For decades, the informant was known only as Deep Throat. He was the shadowy, chain-smoking character played by Hal Holbrook in the hit movie All the President's Men starring Robert Redford and Dustin Hoffman.
Conflict
Mr Felt, who was responsible for investigating the burglary, has figured prominently in the 30-year guessing game about Deep Throat's identity.
But he repeatedly denied that he was the source who met Washington Post reporters Bob Woodward and Carl Bernstein in underground car parks to provide clues to the scandal.
Mr Felt, now 91, lives in retirement in Santa Rosa, California. According to reports, he has lived for decades in the belief that he betrayed his FBI badge by disclosing government secrets.
On Tuesday, his lawyer John O'Connor told US media: "Mark felt that he was somehow a dishonourable guy, an FBI agent who was disloyal, who leaked when he shouldn't have leaked. He kept saying an FBI agent doesn't do this."
Mr Felt's family only learned of his secret three years ago and, according to Mr O'Connor, they talked to him and helped convince him that he "was a hero".

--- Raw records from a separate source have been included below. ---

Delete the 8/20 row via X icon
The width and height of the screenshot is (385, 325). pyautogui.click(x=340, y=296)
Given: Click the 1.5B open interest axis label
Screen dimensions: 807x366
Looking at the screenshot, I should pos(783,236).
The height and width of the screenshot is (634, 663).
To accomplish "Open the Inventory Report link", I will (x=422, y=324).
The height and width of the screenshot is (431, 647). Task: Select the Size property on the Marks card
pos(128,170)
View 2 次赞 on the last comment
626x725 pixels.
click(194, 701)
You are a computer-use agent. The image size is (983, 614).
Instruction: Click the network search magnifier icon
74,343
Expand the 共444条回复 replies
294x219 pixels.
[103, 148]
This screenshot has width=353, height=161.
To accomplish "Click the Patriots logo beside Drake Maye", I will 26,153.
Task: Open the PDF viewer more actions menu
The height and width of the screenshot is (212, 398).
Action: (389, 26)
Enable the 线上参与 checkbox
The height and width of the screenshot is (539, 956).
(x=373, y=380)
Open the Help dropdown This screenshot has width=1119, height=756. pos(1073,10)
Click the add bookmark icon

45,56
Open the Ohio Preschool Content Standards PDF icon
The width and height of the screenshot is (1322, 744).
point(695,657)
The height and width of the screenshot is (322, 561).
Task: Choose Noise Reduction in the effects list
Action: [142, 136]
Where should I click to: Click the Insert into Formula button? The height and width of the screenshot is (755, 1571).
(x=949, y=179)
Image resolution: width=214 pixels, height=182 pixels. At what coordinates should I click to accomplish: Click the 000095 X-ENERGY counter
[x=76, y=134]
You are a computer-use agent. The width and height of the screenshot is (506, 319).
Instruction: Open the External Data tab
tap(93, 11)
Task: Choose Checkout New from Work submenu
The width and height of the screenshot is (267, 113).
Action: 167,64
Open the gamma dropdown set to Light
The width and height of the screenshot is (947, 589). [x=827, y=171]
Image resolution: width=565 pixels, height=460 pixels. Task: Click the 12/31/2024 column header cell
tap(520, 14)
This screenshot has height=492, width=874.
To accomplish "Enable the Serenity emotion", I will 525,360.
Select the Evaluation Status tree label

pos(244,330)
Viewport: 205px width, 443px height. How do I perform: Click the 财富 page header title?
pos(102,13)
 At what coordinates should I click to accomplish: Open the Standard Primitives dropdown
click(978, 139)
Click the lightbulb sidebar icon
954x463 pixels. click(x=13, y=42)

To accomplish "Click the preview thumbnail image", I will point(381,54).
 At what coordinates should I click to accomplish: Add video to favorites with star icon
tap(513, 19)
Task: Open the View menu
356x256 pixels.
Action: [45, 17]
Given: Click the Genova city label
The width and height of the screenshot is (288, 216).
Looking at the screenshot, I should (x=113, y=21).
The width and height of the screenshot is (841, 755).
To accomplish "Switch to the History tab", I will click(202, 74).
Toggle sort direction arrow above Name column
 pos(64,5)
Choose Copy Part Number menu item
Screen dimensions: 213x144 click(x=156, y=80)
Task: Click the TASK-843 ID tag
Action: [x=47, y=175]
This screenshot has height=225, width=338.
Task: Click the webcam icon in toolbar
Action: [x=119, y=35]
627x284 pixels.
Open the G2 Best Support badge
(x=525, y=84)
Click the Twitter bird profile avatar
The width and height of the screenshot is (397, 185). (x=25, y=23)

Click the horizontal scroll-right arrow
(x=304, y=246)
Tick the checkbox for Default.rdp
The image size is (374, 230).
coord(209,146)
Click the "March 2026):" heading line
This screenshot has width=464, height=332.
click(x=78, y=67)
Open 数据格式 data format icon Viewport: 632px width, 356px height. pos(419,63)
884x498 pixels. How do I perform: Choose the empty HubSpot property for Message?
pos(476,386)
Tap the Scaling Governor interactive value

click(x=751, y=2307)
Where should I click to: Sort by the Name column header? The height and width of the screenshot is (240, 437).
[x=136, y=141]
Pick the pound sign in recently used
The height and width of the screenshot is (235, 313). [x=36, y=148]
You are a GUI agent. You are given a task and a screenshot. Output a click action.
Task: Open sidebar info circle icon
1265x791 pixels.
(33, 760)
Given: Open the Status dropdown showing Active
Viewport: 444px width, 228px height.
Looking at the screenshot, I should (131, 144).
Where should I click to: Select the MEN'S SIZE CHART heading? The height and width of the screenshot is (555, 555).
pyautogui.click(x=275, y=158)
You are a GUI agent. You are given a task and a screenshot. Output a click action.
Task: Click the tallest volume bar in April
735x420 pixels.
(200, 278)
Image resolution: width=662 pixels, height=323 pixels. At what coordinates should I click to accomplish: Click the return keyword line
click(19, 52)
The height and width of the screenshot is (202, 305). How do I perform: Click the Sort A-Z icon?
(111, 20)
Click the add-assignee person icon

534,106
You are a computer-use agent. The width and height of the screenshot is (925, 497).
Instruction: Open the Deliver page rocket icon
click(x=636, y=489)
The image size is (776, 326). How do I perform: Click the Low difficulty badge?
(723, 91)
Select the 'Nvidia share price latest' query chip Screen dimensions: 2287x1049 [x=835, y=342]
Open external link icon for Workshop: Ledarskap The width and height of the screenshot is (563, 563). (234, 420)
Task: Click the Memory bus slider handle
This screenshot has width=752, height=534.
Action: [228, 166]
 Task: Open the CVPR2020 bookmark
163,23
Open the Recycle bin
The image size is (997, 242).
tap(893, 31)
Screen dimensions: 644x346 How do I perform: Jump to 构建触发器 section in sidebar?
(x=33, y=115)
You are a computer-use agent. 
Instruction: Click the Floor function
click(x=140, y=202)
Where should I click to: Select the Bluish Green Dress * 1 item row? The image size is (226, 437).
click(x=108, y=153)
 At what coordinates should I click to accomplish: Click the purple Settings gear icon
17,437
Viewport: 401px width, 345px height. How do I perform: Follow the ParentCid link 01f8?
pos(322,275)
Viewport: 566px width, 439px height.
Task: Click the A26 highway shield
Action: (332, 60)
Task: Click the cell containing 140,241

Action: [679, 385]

"After talking to him for two to three years, probably for the last six to nine months, he was really convinced he was a hero. He knows he did the right thing. He knows he had to breach his code of ethics to save the country."
Mr Felt's son, Mark Junior, told Vanity Fair in an article detailing the revelation: "He would not have done it if he didn't feel it was the only way to get around the corruption in the White House and Justice Department. He was tortured inside, but never would show it."
'Dashing'
The former FBI official, described by Mr Woodward as a dashing, grey-haired figure, has a few possible motives for doing what he did. One was personal - anger at being passed over for director after the death of J Edgar Hoover. The other was concern that the White House was sabotaging the FBI's Watergate investigation.
In his memoir The FBI Pyramid, Mr Felt wrote that Patrick Gray, who succeeded Hoover, was "sharing all the Bureau's knowledge with the White House staff." He wrote that he "felt they had neutralised the FBI."
"For me, as well as for all the agents who were involved, it had become a question of our integrity," Mr Felt wrote. "We were under attack for dragging our feet, and as professional law enforcement officers, we were determined to go on."
Mr Gray was never confirmed as FBI director, and in 1973 William D Ruckelshaus took over the bureau. Mr Felt left the bureau later that year.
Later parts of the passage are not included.